## EXTRACTED TEXT:
►

Watermelon Delights

Cool, crisp juicy slices of watermelon on a sweltering hot day are the essence of summer. Watermelon's easy to grow at home, if you have a few spare square metres in a sunny garden bed. No room left? Try growing watermelon up a sturdy trellis, or over an archway. Train the vines up the supports, using soft ties to tie them on. As the melons develop they might need to be supported using slings made from pantyhose or hessian sacking.

Yates Watermelon Country Sweet is a high yielding variety with medium sized fruit with sweet, juicy red flesh.

Before planting watermelon seeds, enrich the soil with some Yates Thrive Natural Blood & Bone. Seeds can be sown direct into the bed. Sow a tight group of 3- 4 seeds together in mounds of moist soil, spacing the groups 1.5m apart. After the seedlings get established, thin (pluck out) the 2 weakest plants, leaving the 2 strongest to produce fruit.

Feed the plants regularly with fast acting Yates Thrive Flower & Fruit Soluble Fertiliser, to encourage strong vine growth. It contains extra potassium to encourage the watermelons to flower and set fruit.

Give Rockmelon a Grow!

Rockmelon has luscious, sweet flavoured fruit that is deliciously versatile and can be used in sorbets, juices and fruit salads as well as savoury dishes like herb, rockmelon and prosciutto salad.

It’s easy to grow your own juicy rockmelon at home.

Growing Tips:

  • Sow Yates Rockmelon Hales Best seed 20 mm deep directly into a sunny garden bed that’s been enriched with some Yates Dynamic Lifter Organic Plant Food.

  • Rockmelon vines will trail over the ground, so you’ll need a bit of room (1 – 1.5 m between plants) however they can also be encouraged to grow up a trellis and the developing fruit supported with slings of pantyhose.

  • Feed rockmelon plants each week with Yates Thrive Flower Fruit Soluble Plant Food, which is rich in potassium to encourage lots of flowers and scrumptious fruit.

  • It’s also important to keep the soil moist, as drought stress can adversely affect the harvest.

Fruit Insect Pest Alert for November:


Pear and Cherry Slug

Keep an eye out for ‘pear and cherry slug’ on the leaves of pear and cherry trees during November and December.

These shiny black or brown slug like caterpillars are the soft skinned larvae of the glossy black sawfly and if not controlled they will quickly skeletonise the leaves.

Pear and cherry slug can also attack apples, apricots and plums and doesn’t discriminate between fruiting or ornamental pears and cherries. When the slugs have had their fill, they’ll drop off and burrow down into the soil to pupate and emerge as adults.

◄

## DATA EXTRACT:
►

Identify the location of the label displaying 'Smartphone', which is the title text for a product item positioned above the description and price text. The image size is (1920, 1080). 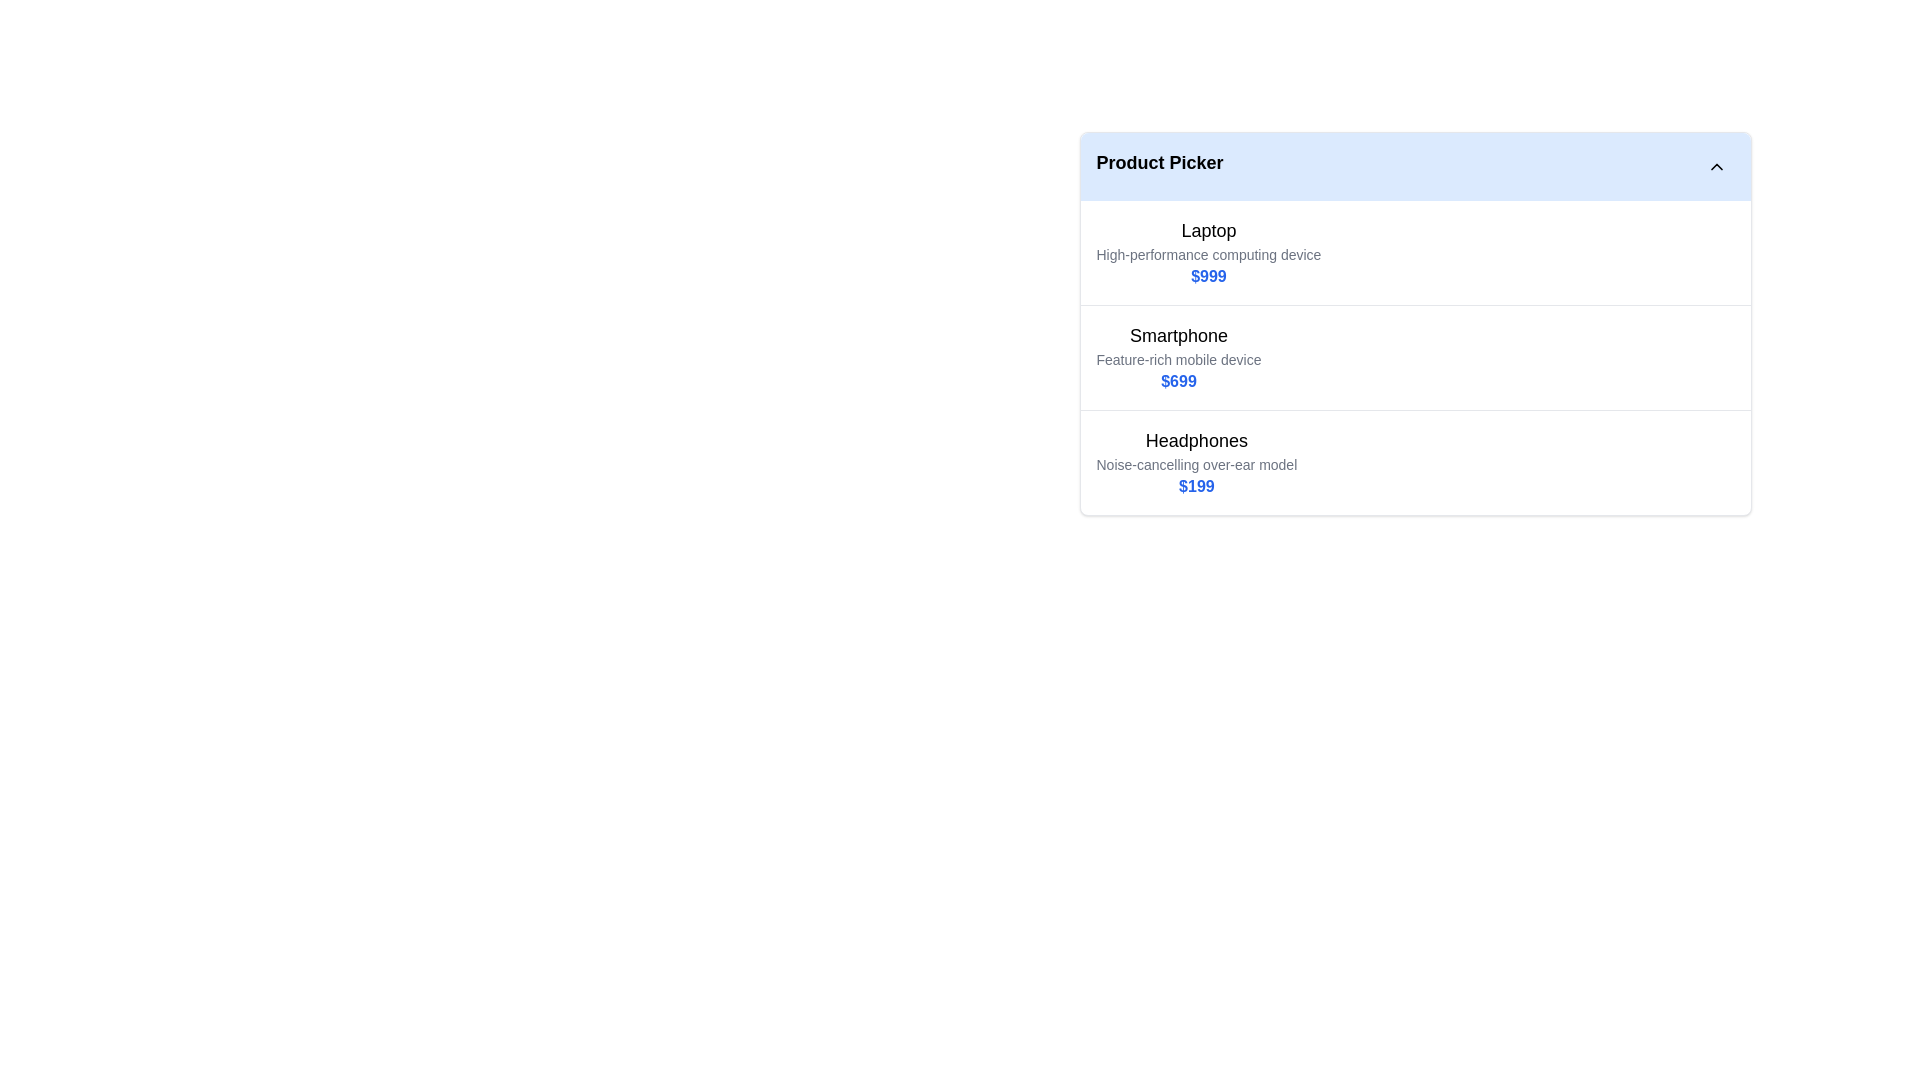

◄

## ACTIONS TO TAKE:
a: Which fruit trees does the gardening text say pear and cherry slug attacks?
b: Continue the text on growing melons and fruit pests after its final sentence.
The material above comes from a different source than the gardening text.

## THE RESULTS:
a: Pear, cherry, apple, apricot and plum trees.

b:
The adults fly up to lay eggs on the leaves for a second-generation attack in January. Pear and cherry slug can decimate the foliage on your trees. Control pear and cherry slug by spraying foliage thoroughly every 7 days with Yates Natures Way Natural Insect Spray Pyrethrum Concentrate.

It contains natural pyrethrin which is derived from the flowers of the pyrethrum daisy.

Leaf Rollers, Fruit Moths and Thrips

Protect your stone fruit trees like peaches, nectarines and plums from insect pests like leaf rollers, Oriental fruit moth and thrips with Yates Success Ultra Insect Control.

Leafroller caterpillars pull in and tie leaves around themselves with silken threads, then eat the leaves from within this shelter.

Oriental fruit moth lays eggs which hatch into caterpillars that bore into twigs and fruit, quickly ruining them.

Thrips are sap-sucking insects which can damage developing fruit.

Leaf rollers, Oriental fruit moth and thrips can all be controlled with fortnightly sprays of Yates Success Ultra Insect Control. The addition of Yates Spray Fix Wetting Agent into the sprayer mix helps the spray spread and stick onto leaves, to improve coverage.

Mangoes

If you live in a tropical, sub-tropical or warm temperate area then you could grow one of the most delectable fruits around, mango.

There are now dwarf varieties available that grow to around 3-4 m tall, so even smaller gardens can include a mango tree. Best eaten in the bath (to catch all the juice!), mangoes love to grow in well drained, organic rich soil. They can take several years to produce fruit, so some patience is required!

Growing Tips:

  • Before planting a new mango tree, enrich the soil first by mixing in some Yates Dynamic Lifter Organic Plant Food.

  • Keep the new tree well-watered until it is established and feed regularly with a fast acting liquid fertiliser like Yates Thrive Citrus Liquid Plant Food to encourage lots of healthy new growth.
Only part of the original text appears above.